Did the personality test indicate that you're a smartass?
I have no idea. It was pass/fail. I'm surprised that guy would have used that test since he failed it himself.
I interviewed once upon a time at BigBigVideo, they had a personality test which the managers told me wasn't actually trusted by them. they got the results and quietly ignored them.
"We found a personality... now what's the procedure? Hire or boot?" Pizza Hut gives a battery of questions then classifies people as double-red, red, green, and double-green. Surprising the number of employees who happen to be friends and family of management that would rate the same as those blinking traffic lights over intersections near fire stations, if you catch my drift.
That's pretty funny!
That guy sounds like a character from a movie instead of a real person.
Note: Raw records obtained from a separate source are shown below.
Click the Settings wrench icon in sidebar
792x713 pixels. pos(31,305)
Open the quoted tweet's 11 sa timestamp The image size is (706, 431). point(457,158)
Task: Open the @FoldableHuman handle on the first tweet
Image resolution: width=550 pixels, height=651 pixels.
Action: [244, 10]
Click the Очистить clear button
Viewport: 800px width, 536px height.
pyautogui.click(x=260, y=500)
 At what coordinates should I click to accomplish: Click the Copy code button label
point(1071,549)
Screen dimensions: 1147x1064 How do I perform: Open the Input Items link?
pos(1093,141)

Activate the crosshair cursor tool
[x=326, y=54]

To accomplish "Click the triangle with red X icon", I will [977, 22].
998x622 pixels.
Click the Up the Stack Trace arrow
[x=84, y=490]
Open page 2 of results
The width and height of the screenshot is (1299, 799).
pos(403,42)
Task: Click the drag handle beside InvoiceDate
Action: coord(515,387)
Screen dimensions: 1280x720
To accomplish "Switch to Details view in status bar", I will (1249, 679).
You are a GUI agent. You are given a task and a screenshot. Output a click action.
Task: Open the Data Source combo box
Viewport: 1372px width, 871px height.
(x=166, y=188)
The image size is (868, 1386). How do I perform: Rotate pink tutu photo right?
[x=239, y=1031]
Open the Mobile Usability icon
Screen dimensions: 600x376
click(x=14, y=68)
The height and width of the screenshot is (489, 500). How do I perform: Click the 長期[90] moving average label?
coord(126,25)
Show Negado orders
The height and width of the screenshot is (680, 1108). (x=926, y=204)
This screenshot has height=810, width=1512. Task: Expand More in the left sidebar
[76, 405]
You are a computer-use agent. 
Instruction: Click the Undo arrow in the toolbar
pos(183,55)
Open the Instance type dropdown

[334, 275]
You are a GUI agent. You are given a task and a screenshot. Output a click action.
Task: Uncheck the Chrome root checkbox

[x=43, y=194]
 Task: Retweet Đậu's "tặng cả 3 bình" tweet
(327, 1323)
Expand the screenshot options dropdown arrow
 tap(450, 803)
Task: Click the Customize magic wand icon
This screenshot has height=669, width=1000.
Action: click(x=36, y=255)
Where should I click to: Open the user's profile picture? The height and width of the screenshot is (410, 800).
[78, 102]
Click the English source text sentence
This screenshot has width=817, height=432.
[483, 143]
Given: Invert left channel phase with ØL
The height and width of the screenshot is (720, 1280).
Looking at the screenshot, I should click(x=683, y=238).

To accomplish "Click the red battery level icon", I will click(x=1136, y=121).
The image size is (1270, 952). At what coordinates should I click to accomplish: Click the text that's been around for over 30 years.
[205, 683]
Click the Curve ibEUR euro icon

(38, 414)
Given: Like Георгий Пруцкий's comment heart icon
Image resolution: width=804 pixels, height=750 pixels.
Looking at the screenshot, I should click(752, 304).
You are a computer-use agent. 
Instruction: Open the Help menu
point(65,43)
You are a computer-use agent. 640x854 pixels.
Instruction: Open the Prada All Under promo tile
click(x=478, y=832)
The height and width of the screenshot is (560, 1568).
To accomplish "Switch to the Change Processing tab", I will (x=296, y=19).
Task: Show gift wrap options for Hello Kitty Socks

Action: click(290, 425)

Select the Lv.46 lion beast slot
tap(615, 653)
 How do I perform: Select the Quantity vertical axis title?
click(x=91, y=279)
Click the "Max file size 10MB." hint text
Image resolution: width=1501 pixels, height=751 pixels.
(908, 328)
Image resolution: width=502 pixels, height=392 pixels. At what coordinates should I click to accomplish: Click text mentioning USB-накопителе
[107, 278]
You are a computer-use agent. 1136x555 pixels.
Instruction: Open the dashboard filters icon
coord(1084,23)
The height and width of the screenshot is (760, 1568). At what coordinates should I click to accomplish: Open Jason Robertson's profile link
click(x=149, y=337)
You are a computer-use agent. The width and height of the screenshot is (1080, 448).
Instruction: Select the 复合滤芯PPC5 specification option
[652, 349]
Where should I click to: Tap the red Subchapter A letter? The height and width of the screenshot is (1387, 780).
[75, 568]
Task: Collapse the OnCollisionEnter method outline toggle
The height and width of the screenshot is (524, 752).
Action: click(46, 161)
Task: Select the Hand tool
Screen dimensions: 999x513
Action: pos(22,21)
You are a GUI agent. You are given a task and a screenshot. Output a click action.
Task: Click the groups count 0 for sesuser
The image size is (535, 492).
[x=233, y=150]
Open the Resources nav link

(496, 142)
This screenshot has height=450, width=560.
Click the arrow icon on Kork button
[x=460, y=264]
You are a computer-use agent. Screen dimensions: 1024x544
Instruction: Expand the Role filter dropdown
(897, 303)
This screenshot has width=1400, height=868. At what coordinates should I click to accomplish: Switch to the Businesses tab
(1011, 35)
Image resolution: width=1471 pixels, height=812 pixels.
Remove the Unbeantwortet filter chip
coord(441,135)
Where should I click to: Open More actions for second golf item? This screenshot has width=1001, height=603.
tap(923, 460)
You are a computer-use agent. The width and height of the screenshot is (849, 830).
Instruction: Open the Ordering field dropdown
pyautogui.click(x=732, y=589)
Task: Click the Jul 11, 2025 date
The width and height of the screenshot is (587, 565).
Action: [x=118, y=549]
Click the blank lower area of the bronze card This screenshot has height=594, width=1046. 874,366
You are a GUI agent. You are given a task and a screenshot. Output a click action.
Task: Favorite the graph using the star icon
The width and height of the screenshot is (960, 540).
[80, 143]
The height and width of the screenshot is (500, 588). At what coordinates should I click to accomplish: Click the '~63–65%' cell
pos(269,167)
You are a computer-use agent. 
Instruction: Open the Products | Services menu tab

I'd put him in the overly anal category for running you through the ringer for a behind-the-counter job. It's like you were applying for some ultra important job upon which all life on the planet depended.
Good grief! Working for that guy had to be pure hell.
You'd have been analyzed to death.
Which is why I don't mind not getting hired. I needed the job and the money, but some things just can't be overlooked. I figure he would have paid half of what I'm making nowadays, had he seen fit to let me have the counter job I applied for (which, as you noticed, he didn't want me to get into for some reason).